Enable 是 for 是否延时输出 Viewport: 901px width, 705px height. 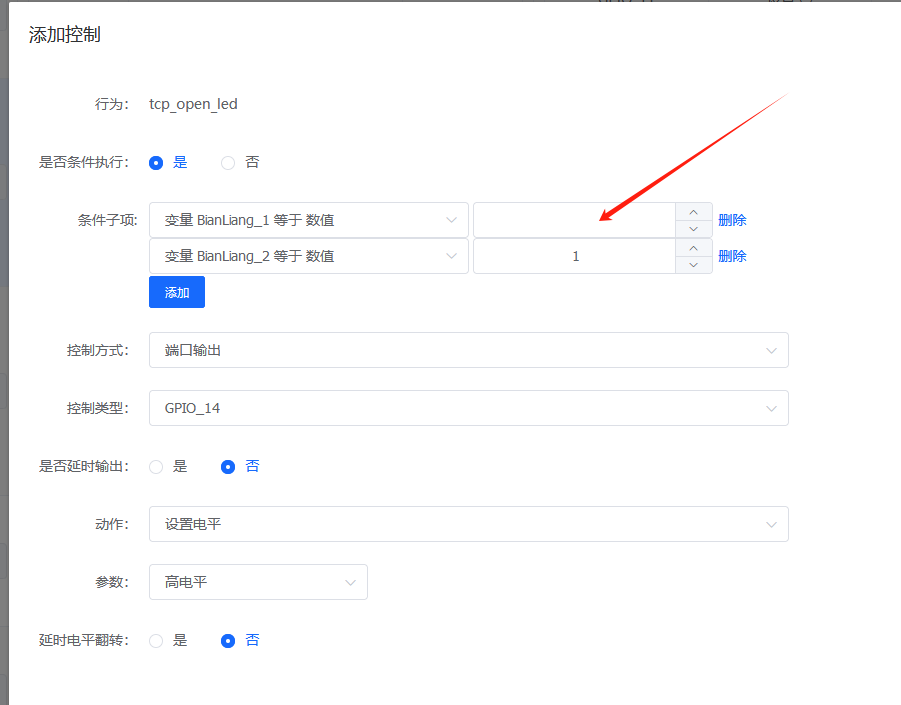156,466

———

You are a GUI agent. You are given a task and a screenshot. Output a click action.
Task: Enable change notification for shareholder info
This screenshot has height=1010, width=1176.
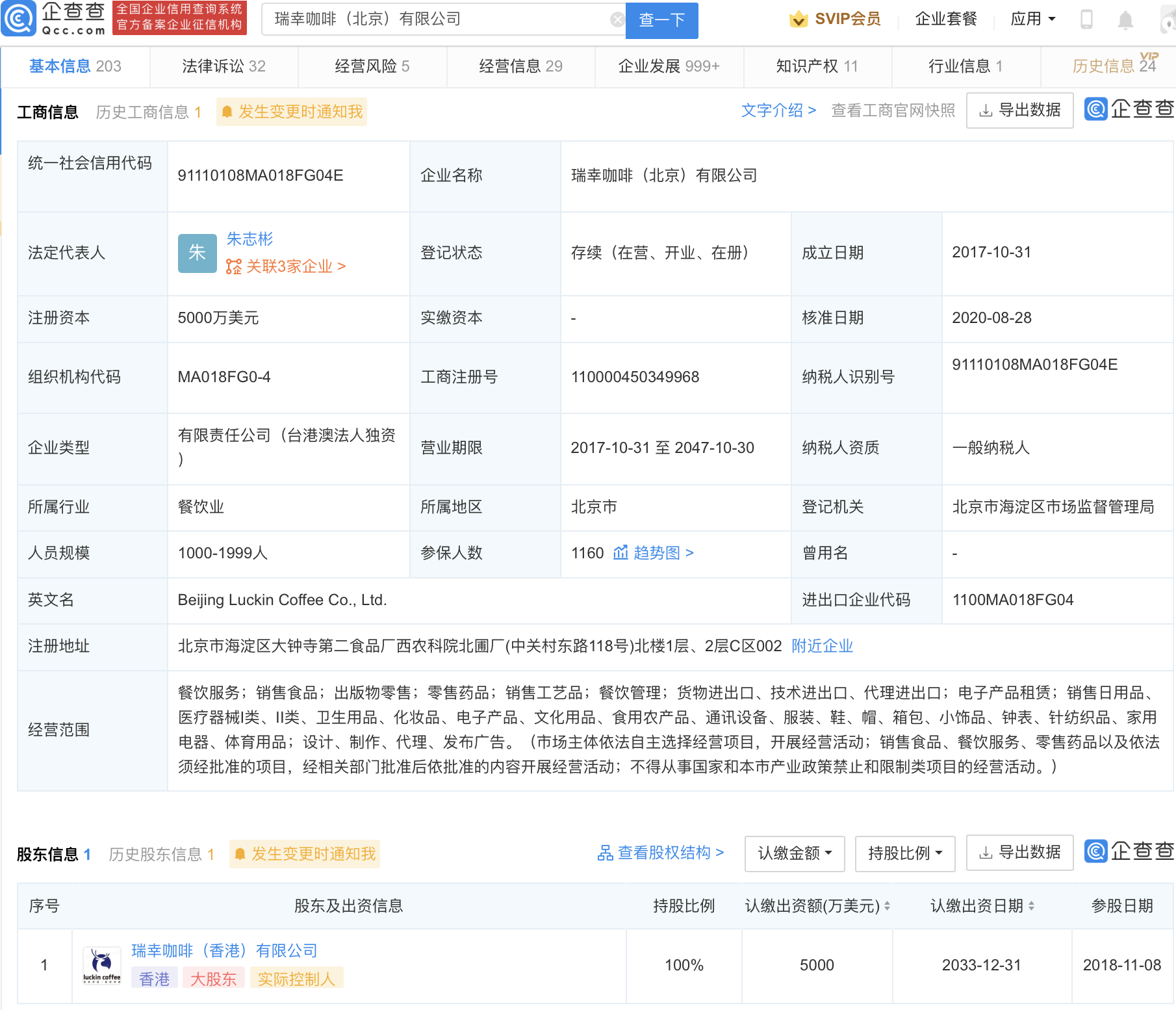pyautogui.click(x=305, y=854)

———

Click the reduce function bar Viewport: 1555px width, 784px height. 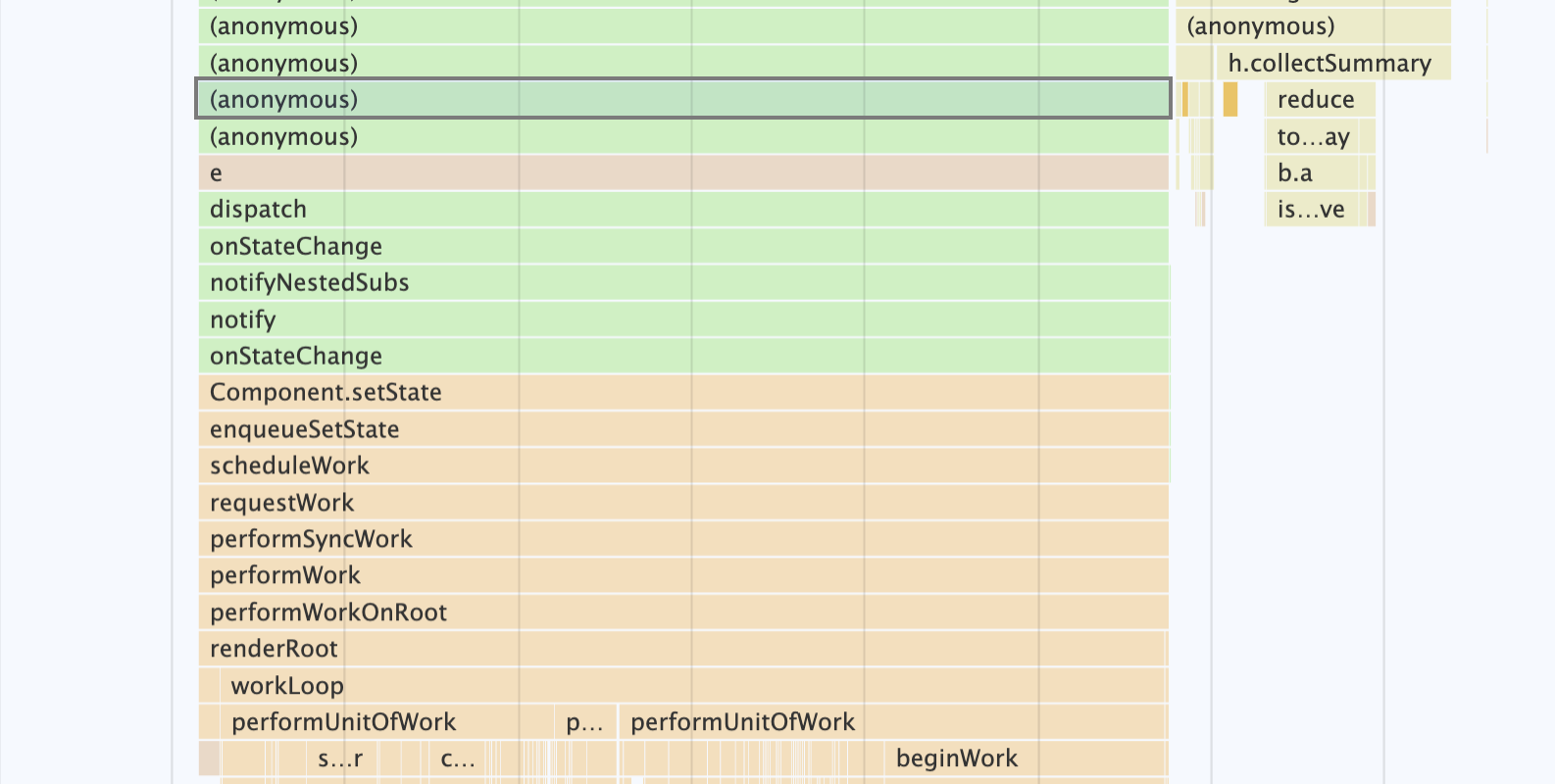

———

Present the part of the entries that opens with the line containing "You are a GUI" and closes with the line containing "pyautogui.click(x=305, y=854)", both included, as a numbered list with blank lines left out. Leave the pictures out of your answer.

1. You are a GUI agent. You are given a task and a screenshot. Output a click action.
2. Task: Enable change notification for shareholder info
3. This screenshot has height=1010, width=1176.
4. pyautogui.click(x=305, y=854)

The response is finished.